Comme de nombreux pays, la France a été invitée à rejoindre le Board of Peace et examine avec ses partenaires le cadre juridique proposé avec ses partenaires. « À ce stade, elle n’entend pas donner une suite favorable », a exprimé, lundi 19 janvier, l’entourage d’Emmanuel Macron, seulement quelques heures après la réception de l’invitation officielle du président américain.
Initialement formé pour gérer la guerre à Gaza, avait affirmé Donald Trump, l’entourage présidentiel français affirme aujourd’hui que la « charte » du Conseil de Paix « dépasse le seul cadre de Gaza ». Et de préciser : « Elle soulève des questions majeures, en particulier quant au respect des principes et de la structure des Nations unies, qui ne sauraient en aucun cas être remis en cause ».

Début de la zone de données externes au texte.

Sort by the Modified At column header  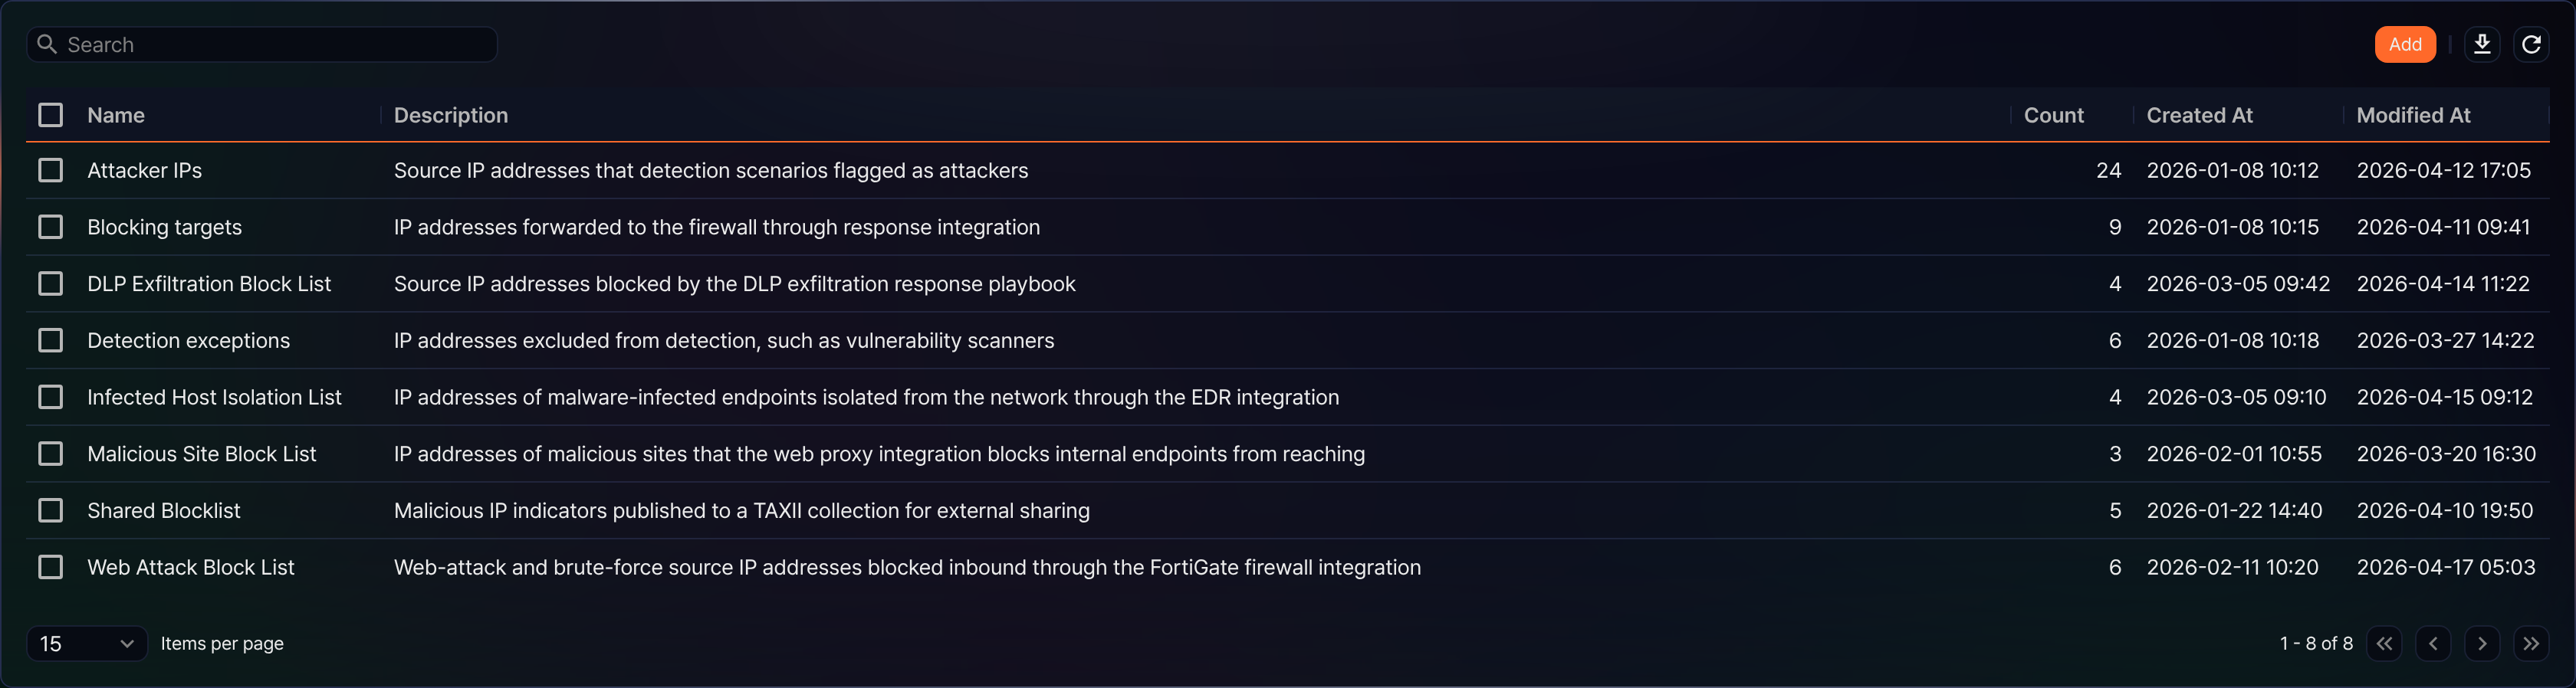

Dans le préambule de la charte du Conseil de paix à laquelle l’AFP a eu accès, on peut en effet lire : « Le Conseil de paix est une organisation internationale qui vise à promouvoir la stabilité, à rétablir une gouvernance fiable et légitime, et à garantir une paix durable dans les régions touchées ou menacées par des conflits ». Une mission qui se veut trop proche de celle des Nations Unies, selon la France. Dès les premières lignes de ses huit pages, le texte fustige d’ailleurs les « approches et institutions qui ont trop souvent échoué », en référence explicite à l’ONU, et exhorte à avoir « le courage » de s’en « écarter ». Le texte insiste sur « la nécessité d’une organisation de paix internationale plus agile et efficace ».